Isolation
A terraced cottage overlooking the harbour, it seemed a perfect sort of place, but for her it seemed a hermitage from which the only break was the occasional walk down the street, to buy groceries at the shop or to attend church on a Sunday. There seemed neither television, nor radio, nor newspaper nor books in the house, and she declared herself that she was not in the habit of visiting others, nor of receiving visits.
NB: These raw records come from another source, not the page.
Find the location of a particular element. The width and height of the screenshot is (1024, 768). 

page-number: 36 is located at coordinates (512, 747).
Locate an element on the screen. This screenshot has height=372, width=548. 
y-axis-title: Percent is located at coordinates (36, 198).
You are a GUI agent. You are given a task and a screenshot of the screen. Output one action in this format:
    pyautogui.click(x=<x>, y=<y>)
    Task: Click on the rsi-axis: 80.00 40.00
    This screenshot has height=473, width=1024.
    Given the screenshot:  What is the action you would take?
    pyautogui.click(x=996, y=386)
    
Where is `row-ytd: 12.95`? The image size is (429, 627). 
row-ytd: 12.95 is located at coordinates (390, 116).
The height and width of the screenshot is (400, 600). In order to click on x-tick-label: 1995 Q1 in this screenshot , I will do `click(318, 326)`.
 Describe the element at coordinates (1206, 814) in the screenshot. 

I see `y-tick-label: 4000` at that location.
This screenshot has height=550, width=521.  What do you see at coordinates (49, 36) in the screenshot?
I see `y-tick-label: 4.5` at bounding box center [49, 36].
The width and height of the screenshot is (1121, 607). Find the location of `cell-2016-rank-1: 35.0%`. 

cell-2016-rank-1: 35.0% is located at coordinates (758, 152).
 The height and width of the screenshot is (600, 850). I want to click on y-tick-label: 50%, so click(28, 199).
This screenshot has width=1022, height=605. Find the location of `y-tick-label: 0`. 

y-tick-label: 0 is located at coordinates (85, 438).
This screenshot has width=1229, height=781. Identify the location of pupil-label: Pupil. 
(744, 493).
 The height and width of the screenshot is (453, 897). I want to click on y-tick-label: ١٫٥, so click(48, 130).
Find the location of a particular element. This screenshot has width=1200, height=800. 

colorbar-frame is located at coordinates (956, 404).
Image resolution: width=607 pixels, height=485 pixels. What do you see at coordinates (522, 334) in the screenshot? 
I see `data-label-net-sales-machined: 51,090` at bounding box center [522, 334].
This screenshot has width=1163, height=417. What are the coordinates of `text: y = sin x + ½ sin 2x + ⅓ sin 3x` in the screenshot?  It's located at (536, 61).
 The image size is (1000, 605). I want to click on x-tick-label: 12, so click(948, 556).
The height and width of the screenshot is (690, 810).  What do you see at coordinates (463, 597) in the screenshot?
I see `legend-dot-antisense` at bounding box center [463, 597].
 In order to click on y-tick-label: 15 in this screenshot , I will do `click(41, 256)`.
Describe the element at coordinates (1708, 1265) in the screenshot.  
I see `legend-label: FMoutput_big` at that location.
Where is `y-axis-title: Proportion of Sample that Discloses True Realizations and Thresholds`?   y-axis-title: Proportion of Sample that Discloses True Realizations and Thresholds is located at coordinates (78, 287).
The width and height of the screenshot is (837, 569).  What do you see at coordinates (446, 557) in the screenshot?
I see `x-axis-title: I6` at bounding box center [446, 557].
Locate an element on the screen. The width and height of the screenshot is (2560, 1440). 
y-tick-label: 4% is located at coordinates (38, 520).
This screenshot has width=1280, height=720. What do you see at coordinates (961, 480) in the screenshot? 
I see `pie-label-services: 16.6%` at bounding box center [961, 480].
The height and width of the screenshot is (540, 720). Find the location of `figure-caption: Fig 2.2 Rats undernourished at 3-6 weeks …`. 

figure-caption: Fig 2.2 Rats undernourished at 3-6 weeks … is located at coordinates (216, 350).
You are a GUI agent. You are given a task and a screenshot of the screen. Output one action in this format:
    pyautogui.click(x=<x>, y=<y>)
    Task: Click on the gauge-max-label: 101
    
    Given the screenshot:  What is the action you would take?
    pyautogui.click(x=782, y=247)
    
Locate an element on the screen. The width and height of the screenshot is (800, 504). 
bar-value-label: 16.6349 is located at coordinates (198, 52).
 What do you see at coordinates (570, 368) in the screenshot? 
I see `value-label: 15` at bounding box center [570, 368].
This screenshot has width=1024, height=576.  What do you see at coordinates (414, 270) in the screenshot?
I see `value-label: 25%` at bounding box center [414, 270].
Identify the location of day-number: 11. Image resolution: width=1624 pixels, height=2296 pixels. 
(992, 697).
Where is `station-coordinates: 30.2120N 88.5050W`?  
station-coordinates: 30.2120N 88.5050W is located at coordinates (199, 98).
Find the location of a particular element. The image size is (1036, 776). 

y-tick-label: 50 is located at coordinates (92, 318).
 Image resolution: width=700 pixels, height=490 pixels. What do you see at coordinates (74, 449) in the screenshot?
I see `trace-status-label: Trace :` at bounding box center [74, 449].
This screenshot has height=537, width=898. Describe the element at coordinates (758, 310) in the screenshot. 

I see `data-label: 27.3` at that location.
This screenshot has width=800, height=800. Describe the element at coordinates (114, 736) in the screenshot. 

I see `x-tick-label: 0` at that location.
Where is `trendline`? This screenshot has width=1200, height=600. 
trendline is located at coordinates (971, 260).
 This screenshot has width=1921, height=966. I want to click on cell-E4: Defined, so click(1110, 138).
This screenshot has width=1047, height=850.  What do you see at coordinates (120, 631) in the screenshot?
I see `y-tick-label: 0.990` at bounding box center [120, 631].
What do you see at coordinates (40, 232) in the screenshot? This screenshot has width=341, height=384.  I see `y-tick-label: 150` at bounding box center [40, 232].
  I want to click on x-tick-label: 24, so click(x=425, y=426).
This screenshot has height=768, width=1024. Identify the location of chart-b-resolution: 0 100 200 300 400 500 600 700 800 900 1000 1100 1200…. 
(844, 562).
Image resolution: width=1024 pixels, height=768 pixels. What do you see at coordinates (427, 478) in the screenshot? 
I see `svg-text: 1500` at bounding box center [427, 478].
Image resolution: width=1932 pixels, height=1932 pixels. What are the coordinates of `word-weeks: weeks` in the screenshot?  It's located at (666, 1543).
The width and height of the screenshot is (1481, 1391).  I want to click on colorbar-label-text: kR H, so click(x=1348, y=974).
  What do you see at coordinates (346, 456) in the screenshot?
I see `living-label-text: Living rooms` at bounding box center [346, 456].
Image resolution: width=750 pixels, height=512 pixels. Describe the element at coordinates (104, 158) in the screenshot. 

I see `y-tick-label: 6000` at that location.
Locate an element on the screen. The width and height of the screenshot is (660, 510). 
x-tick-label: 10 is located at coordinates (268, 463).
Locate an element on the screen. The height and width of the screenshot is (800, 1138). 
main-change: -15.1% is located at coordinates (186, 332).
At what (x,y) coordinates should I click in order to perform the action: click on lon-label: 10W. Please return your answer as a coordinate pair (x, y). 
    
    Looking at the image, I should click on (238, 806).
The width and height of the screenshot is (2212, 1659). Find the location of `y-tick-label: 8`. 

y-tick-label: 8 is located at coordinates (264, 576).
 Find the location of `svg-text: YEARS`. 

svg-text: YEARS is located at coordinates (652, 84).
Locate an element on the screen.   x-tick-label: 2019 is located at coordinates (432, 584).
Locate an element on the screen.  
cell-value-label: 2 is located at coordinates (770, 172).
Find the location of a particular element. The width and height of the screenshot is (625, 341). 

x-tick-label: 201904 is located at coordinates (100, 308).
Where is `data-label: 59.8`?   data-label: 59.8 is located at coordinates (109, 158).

Her daily routine comprised a cleaning of the house and to be followed by hours sitting at the fireside. Without new material to consider, conversations followed a predictable sequence. There would be the weather and thoughts on on those in the community who had died; then a retelling of the story of buying a new rug, the price tag of which could still be seen on the underside; then there would be complaints about her cousin whose chief failing was that he had broken family tradition and was known to visit a public house. The chief interest in the encounter lay in how many minutes might pass before the price of the rug was recalled; on one occasion it was only five minutes. Once the cousin had been reached, the conversation would start to limp.
It would always come as relief when the tea served in china cups had been drunk, and the opportunity came to offer thanks for the hospitality and to suggest that the time had come to say ‘goodbye’. The relief, though, was tinged with guilt at the thought her life might have been one of great loneliness, and that, even if her conversation was boring, it was about things important to her.
The 19th Century American writer and philosopher Henry David Thoreau wrote in his 1854 work Walden, ‘The mass of men lead lives of quiet desperation. What is called resignation is confirmed desperation’. Was her life one of quiet desperation? Would the hours spent staring into the flames have been regarded by Thoreau as ‘confirmed desperation’? The answers will never be known, her headstone stands silently in the churchyard, among those whose deaths had often moved her to comment.
It was her life, to lead as she chose; even to comment on it is perhaps an interference in her freedom, but, going down the road of accepting complete individual autonomy, don’t we lose something of what it means to be a society? If we just leave a person altogether alone, don’t we lose a dimension of what it means to be civilised?